**The problem**
Your answer must contain only the lines from the one containing "3in1 (575, 183)" through the end of the entries below, reproduced character for character.
-- Dataset follows --
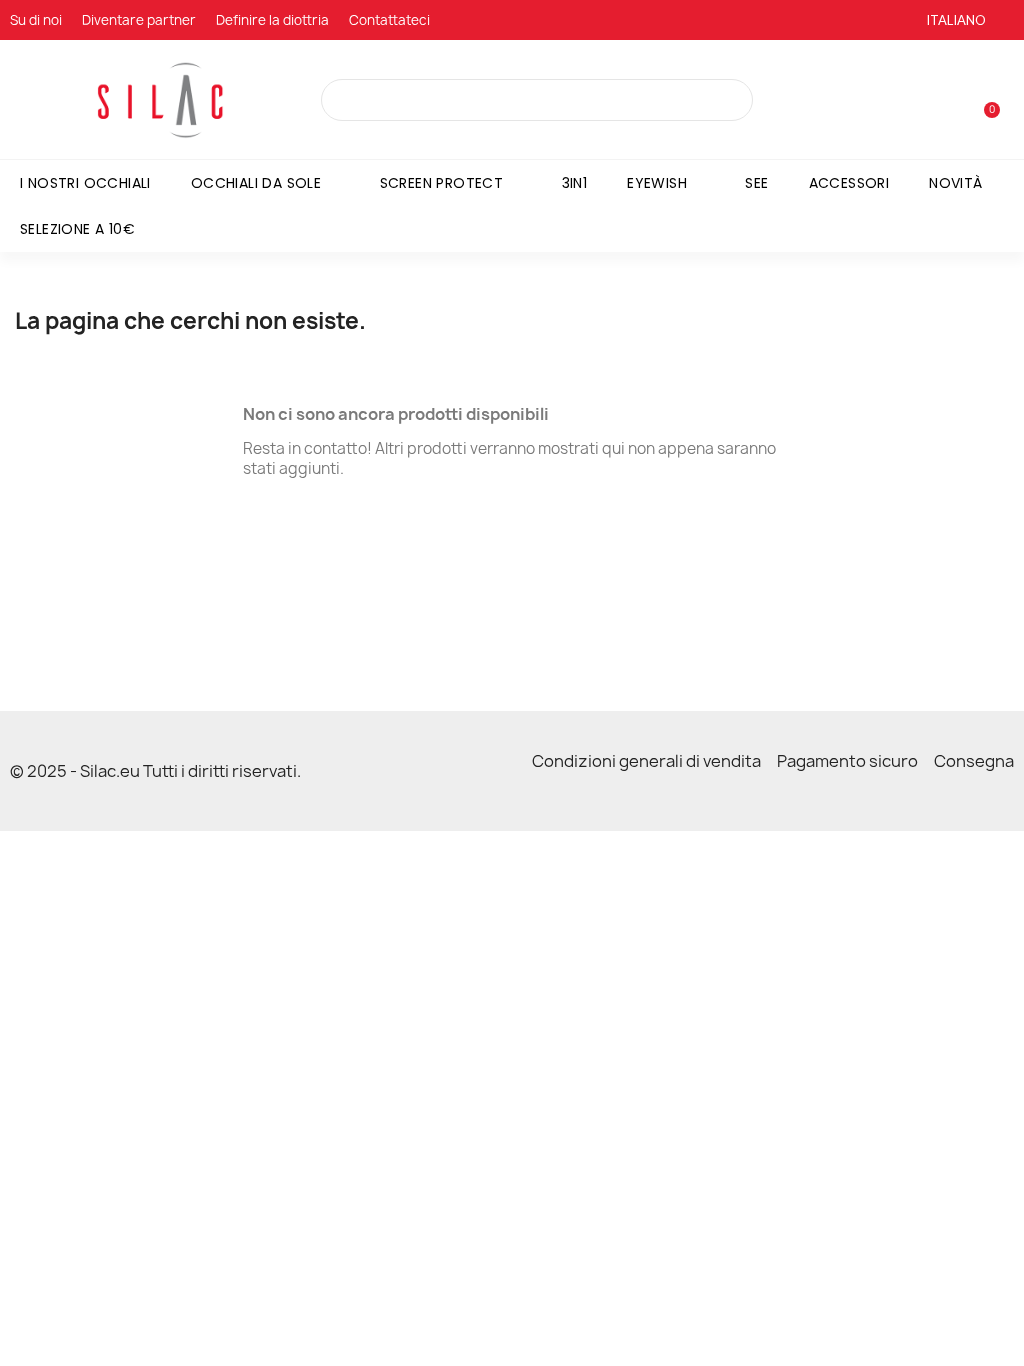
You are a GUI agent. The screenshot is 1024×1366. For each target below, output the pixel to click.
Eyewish (657, 183)
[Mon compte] (952, 102)
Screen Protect (442, 183)
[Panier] (983, 100)
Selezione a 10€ (77, 229)
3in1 (575, 183)
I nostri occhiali (85, 183)
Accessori (849, 183)
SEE (756, 183)
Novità (955, 183)
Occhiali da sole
-- Dataset concluded --
**Output of the exercise**
3in1 (575, 183)
I nostri occhiali (85, 183)
Accessori (849, 183)
SEE (756, 183)
Novità (955, 183)
Occhiali da sole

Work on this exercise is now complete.